Average wait 6 months
The CISSS des Laurentides, the regional health authority that manages her clinic, says it can't comment on her case.
However, it acknowledges the average wait to be seen by someone at its outpatient psychiatric clinic is about six months.
Janet's experience is, unfortunately, not unique, says Alice Charasse, the executive director of RACOR, a network of alternative and community mental health organizations on the island of Montreal.
Long wait times to both see a psychiatrist or get follow-up care are common complaints, Charasse said.
It's almost like the government assumes once a crisis is over, they can be out of the system.- Alice Charasse, executive director of RACOR
Unlike a broken foot or a short-term illness, Charasse says, mental illness doesn't follow such a predictable trajectory. People can be stable for years and then have a crisis.
Due to that unpredictability, Charasse says the system has to be able to respond immediately — and not wait for people to become so ill that they end up in hospital.
"It's almost like the government assumes once a crisis is over, they can be out of the system," said Charasse. "We know that many patients will have multiple episodes during their life time."
'No patient can be denied follow-up': CIUSSS
CBC contacted the Montreal West Island CIUSSS, the regional health care agency which administers the Lakeshore Hospital, to find out how psychiatric patients released from the hospital can get follow-up care.
The regional agency said anyone can get a follow-up: they just have to phone to make an appointment.
This was news Janet, who then called the Lakeshore — and got a completely different answer.
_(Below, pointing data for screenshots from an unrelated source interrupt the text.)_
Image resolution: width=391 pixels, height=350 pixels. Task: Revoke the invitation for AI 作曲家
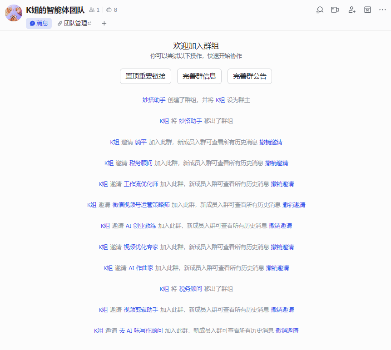277,268
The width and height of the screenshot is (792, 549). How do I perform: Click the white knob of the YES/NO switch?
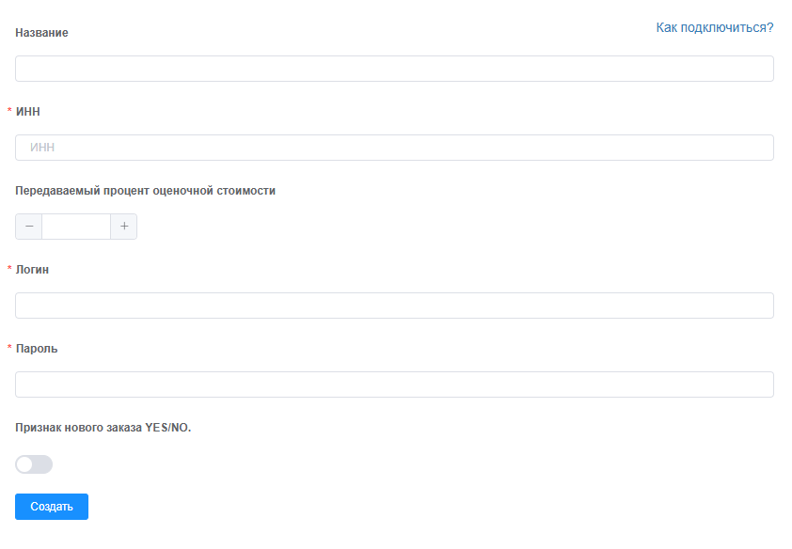pyautogui.click(x=25, y=464)
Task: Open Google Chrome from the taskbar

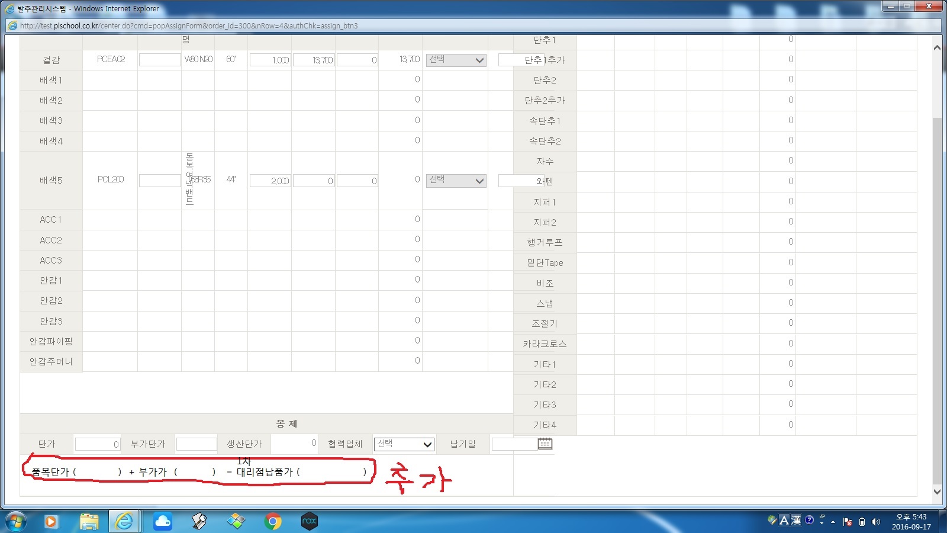Action: 273,521
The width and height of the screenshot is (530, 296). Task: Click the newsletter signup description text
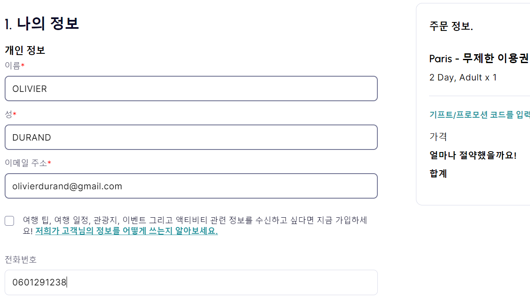tap(195, 221)
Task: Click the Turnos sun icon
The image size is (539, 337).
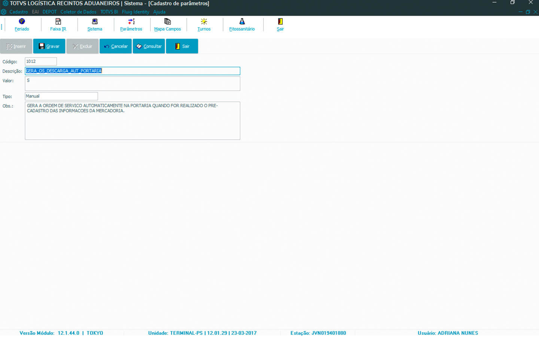Action: point(204,22)
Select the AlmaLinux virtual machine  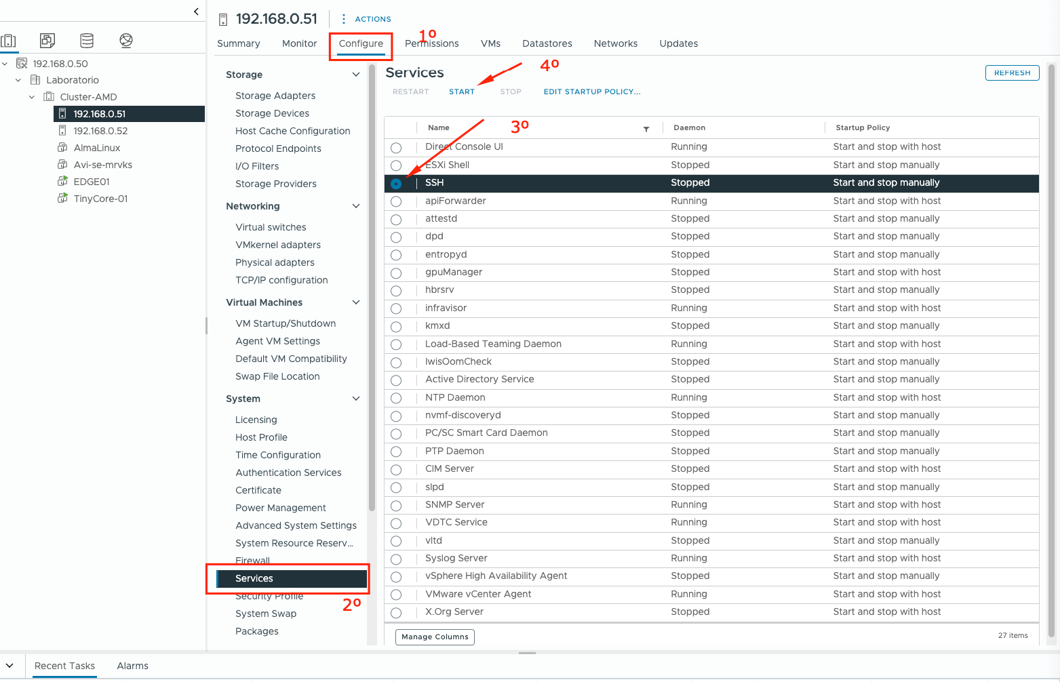[96, 148]
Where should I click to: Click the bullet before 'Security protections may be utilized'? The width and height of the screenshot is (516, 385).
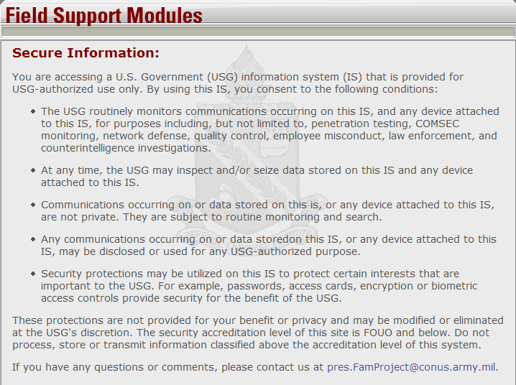coord(33,274)
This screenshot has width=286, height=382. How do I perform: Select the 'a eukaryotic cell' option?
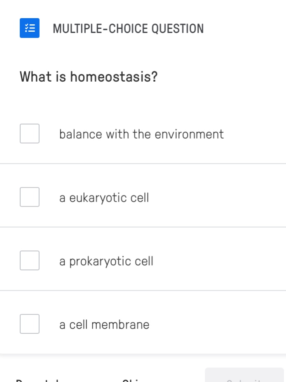104,197
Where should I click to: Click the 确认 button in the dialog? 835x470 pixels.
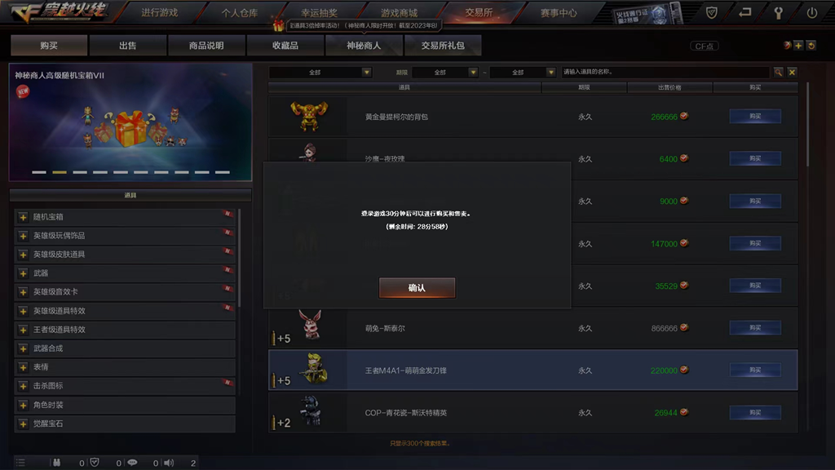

She tried to reach the psychiatrist who had treated her during her hospital stay, but that doctor's secretary told her that her file had been closed.
She suggested Janet go to the emergency room in Saint-Eustache, which is the regional hospital closest to her home.
After Janet was turned away for follow-up care by the Lakeshore Hospital a second time, CBC checked back with the regional health agency, as well as the provincial Health Ministry.
"No patient can be denied a follow-up," said a spokesperson for the CIUSSS.
The ministry confirmed that, indeed, patients have the right to choose where to go to receive care, anywhere in the province.
Shortly after our inquiries, Janet got a new call from the Lakeshore, informing her she has an appointment with the head of psychiatry there next week.
Janet is relieved she'll finally have her medication reviewed, but she says she never should have been denied access to psychiatric care — not when she needed it as she started to relapse, and not when she needed follow-up care.
What she's needed all along, she says, is to be heard, "not feeling that you're left out, and that you're not important."
"My life means something. It means something to me."